Firefox Sync offers best-in-class security and privacy: Mozilla’s servers never see your raw password, and all of your Sync data is encrypted locally, before it leaves your computer. However, some users want to go one step further and host all of their Sync data themselves. The ability to self-host is central to Mozilla’s mission, as it ensures that the convenience of Sync doesn’t come with hidden costs like strict lock-in.
With Sync 1.1, self-hosting was as easy as setting up ownCloud, using one of several Python modules, or for the more intrepid users, running the same code that Mozilla used in production. OpenBSD even includes a Sync 1.1 server in its ports tree!
With Sync 1.5’s recent release, we’re back to square one: all of Mozilla’s code is open source, and people are already running their own Sync 1.5 stacks, but it will take a few months before easier-to-use, self-contained projects emerge.
Of course, if you’re currently using using a self-hosted Sync 1.1 server, Firefox will continue to work with it for several months while we sort out self-hosting of Sync 1.5.
The Relationship Between Sync and Firefox Accounts
One challenge with self-hosting Sync 1.5 is understanding the relationship between Sync 1.5 and Firefox Accounts (FxA). Indeed, this is a frequent topic in the #sync IRC channel.
The Firefox Accounts system serves two purposes:
- It is a single, common authentication system for Mozilla services like Sync, the Firefox Marketplace, and Firefox OS’s find-my-device feature.
- It stores a password-wrapped version of your Sync key, so that you (and only you) can recover your data, even if you lose all of your devices.
By keeping authentication in one well-defined place, and sharing that infrastructure between projects, we’re able to dramatically reduce complexity and maintenance costs associated with running many services. Sync can focus on Sync, while letting Firefox Accounts handle accounts.
Unfortunately, this happens to increase complexity if all you care about is self-hosting a single service, like Sync.
The Moving Parts
Right now, the Firefox Accounts system is mostly comprised of a database and three servers written in Node.JS:
- fxa-auth-server, which handles the Firefox Accounts backend and API, including provisioning identity certificates for users.
- fxa-content-server, which serves up static content, like the UI that you see when you visit about:accounts in Firefox.
- browserid-verifier, which makes it easy for services like Sync to verify identity certificates issued by the auth server.
Sync has a database and two servers written in Python:
- tokenserver, which handles incoming auth requests, issues long-lived bearer tokens, and directs the browser to an appropriate storage server.
- syncstorage, which accepts bearer tokens and allows the browser to store and retrieve encrypted Sync data.

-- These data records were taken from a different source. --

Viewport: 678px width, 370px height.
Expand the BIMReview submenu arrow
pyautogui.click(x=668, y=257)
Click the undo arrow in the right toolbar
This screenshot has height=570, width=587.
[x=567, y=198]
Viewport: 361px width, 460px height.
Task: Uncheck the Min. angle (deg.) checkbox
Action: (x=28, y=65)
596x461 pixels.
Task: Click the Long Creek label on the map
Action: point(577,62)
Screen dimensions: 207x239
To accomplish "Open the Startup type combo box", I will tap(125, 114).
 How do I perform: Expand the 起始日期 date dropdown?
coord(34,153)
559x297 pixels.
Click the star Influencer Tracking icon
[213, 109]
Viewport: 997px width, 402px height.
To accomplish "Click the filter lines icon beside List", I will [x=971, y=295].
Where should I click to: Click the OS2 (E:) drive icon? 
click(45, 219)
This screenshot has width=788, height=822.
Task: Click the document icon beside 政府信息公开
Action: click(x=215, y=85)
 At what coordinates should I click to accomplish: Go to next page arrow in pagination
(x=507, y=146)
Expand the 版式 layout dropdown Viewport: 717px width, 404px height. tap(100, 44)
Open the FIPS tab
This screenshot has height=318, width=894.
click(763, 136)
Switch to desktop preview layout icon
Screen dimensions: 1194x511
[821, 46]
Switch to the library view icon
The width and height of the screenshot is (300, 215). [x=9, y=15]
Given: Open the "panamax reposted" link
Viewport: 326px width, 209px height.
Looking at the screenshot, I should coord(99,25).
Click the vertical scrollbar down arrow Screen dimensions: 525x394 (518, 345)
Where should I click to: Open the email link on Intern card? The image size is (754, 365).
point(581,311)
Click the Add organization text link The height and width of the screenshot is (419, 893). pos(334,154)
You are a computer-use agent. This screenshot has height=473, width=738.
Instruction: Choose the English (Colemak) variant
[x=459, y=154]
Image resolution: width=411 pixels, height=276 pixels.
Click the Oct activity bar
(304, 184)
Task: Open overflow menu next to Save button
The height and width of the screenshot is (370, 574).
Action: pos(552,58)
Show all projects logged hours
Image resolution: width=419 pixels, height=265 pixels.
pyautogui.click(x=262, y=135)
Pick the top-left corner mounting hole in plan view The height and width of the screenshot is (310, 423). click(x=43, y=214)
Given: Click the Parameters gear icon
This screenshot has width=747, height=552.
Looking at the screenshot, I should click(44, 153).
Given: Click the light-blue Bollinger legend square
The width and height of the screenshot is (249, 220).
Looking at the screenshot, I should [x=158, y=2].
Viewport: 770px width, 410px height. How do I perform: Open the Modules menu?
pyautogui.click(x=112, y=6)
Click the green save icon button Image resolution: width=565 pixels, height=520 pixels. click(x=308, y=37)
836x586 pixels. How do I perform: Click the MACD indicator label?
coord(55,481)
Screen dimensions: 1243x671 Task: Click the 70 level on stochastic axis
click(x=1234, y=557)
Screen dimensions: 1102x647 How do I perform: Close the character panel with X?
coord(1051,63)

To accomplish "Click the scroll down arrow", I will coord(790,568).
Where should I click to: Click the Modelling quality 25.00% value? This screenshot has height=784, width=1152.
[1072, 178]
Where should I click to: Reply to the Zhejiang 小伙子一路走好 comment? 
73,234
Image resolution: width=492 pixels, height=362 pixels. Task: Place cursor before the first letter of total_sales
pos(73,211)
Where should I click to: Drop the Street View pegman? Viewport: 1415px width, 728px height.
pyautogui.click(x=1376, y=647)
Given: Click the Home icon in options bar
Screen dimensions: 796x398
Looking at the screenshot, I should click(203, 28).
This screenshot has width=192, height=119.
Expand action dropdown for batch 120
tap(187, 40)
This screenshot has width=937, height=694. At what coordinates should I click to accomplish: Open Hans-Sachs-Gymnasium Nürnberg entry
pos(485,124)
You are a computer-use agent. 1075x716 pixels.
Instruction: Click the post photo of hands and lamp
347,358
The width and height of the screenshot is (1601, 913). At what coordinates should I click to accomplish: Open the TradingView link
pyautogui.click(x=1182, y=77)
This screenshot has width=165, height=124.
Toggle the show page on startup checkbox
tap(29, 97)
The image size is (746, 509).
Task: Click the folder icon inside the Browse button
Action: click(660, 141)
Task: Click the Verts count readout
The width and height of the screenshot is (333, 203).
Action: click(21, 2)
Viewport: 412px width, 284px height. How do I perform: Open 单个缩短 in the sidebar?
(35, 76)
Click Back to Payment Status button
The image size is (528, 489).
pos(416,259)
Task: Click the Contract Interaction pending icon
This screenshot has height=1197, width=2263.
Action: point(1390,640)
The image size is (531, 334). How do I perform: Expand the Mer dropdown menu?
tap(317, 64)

Sync and FxA are decoupled, which leads to two interesting self-hosting options:
Method 1: Just the Data
It’s possible to host just the Sync components, while still relying on Mozilla’s hosted Firefox Accounts infrastructure for authentication.
With this method, you still store all of your encrypted Sync data on your own server, but you use Mozilla’s servers for authentication and for backing up a password-wrapped version of your Sync key.
Because Sync uses client-side (PBKDF2 + HKDF) key stretching, Mozilla never learns your plaintext password, and thus cannot unwrap your Sync key. Additional server-side stretching (scrypt + HKDF) further protects against brute-force attacks if the Firefox Accounts database is ever compromised.
Method 2: Full Stack
Alternatively, you could host both the Sync and Firefox Accounts components, completely removing any dependence on Mozilla for Sync.
Self-hosting is limited to browser-based services like Sync. Web sites, like the Firefox Marketplace, may require an additional account with the centralized Firefox Accounts server before allowing you to log in.
Right now, we’re focusing on getting Method 1 working as well and as quickly as possible. Most of that work is happening in the syncserver repo, which is a Python project that combines both the tokenserver and syncstorage projects into a single package.
We also need to resolve Bug 1003877, which is currently preventing either method from working on Firefox for Android.
Lastly, we need to ensure that the work we do to facilitate self-hosted Sync is the right work. Namely, how do we go from “technically possible” to “reasonably easy” for advanced users? To get this right, we’ll need to draw on the experience of projects like ownCloud, which is at the forefront of making Sync 1.1 easy to self-host, as well as users who have self-hosted in the past or who are interested in self-hosting now.